• Directions for this task: The entire listing below is to be reproduced exactly.
-- Listed records follows --
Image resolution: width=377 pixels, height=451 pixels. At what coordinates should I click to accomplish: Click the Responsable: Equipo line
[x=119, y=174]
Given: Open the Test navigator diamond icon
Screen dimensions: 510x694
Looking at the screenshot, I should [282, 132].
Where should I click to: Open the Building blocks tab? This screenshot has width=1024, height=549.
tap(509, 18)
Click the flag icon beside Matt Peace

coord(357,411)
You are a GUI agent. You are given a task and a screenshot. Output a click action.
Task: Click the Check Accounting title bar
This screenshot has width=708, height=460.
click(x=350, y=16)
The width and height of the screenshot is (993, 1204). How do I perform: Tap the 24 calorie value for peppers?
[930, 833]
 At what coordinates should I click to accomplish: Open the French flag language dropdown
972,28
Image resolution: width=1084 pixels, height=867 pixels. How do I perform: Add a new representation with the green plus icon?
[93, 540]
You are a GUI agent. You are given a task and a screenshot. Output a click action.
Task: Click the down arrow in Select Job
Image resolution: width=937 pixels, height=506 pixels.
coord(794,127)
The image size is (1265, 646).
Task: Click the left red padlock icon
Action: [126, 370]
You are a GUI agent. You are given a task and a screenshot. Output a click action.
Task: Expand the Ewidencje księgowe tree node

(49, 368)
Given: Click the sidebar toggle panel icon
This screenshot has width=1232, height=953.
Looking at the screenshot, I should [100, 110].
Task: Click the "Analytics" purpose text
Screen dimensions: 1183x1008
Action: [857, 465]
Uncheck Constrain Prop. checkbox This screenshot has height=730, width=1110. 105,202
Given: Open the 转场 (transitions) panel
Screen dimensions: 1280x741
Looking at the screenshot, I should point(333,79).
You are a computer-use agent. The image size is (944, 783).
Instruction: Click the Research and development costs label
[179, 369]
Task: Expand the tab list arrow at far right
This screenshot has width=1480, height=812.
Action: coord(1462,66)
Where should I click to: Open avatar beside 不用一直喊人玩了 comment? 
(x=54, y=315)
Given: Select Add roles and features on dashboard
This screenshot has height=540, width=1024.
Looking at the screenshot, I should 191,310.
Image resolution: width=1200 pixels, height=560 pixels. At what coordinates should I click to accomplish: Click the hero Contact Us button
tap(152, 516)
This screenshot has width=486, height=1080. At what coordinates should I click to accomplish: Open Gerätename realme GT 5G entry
-- Listed records concluded --
• Response:
Image resolution: width=377 pixels, height=451 pixels. At what coordinates should I click to accomplish: Click the Responsable: Equipo line
[x=119, y=174]
Given: Open the Test navigator diamond icon
Screen dimensions: 510x694
Looking at the screenshot, I should [282, 132].
Where should I click to: Open the Building blocks tab? This screenshot has width=1024, height=549.
tap(509, 18)
Click the flag icon beside Matt Peace

coord(357,411)
You are a GUI agent. You are given a task and a screenshot. Output a click action.
Task: Click the Check Accounting title bar
This screenshot has width=708, height=460.
click(x=350, y=16)
The width and height of the screenshot is (993, 1204). How do I perform: Tap the 24 calorie value for peppers?
[930, 833]
 At what coordinates should I click to accomplish: Open the French flag language dropdown
972,28
Image resolution: width=1084 pixels, height=867 pixels. How do I perform: Add a new representation with the green plus icon?
[93, 540]
You are a GUI agent. You are given a task and a screenshot. Output a click action.
Task: Click the down arrow in Select Job
Image resolution: width=937 pixels, height=506 pixels.
coord(794,127)
The image size is (1265, 646).
Task: Click the left red padlock icon
Action: [126, 370]
You are a GUI agent. You are given a task and a screenshot. Output a click action.
Task: Expand the Ewidencje księgowe tree node

(49, 368)
Given: Click the sidebar toggle panel icon
This screenshot has width=1232, height=953.
Looking at the screenshot, I should [100, 110].
Task: Click the "Analytics" purpose text
Screen dimensions: 1183x1008
Action: [857, 465]
Uncheck Constrain Prop. checkbox This screenshot has height=730, width=1110. 105,202
Given: Open the 转场 (transitions) panel
Screen dimensions: 1280x741
Looking at the screenshot, I should point(333,79).
You are a computer-use agent. The image size is (944, 783).
Instruction: Click the Research and development costs label
[179, 369]
Task: Expand the tab list arrow at far right
This screenshot has width=1480, height=812.
Action: coord(1462,66)
Where should I click to: Open avatar beside 不用一直喊人玩了 comment? 
(x=54, y=315)
Given: Select Add roles and features on dashboard
This screenshot has height=540, width=1024.
Looking at the screenshot, I should 191,310.
Image resolution: width=1200 pixels, height=560 pixels. At what coordinates should I click to accomplish: Click the hero Contact Us button
tap(152, 516)
This screenshot has width=486, height=1080. At what coordinates should I click to accomplish: Open Gerätename realme GT 5G entry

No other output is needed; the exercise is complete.